§ **Task goal**: A line qualifies if it holds the string "target". Copy every qualifying line from the records.

Source records
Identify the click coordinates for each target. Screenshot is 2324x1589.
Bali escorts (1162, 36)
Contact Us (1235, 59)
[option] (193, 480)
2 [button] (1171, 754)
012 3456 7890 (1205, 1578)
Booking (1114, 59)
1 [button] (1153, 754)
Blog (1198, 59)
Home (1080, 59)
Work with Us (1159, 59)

---

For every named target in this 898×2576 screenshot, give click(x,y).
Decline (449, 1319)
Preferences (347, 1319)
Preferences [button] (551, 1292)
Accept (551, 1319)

§ **Answer for the task**:
Identify the click coordinates for each target. Screenshot is 2324x1589.
For every named target in this 898×2576 screenshot, give click(x,y).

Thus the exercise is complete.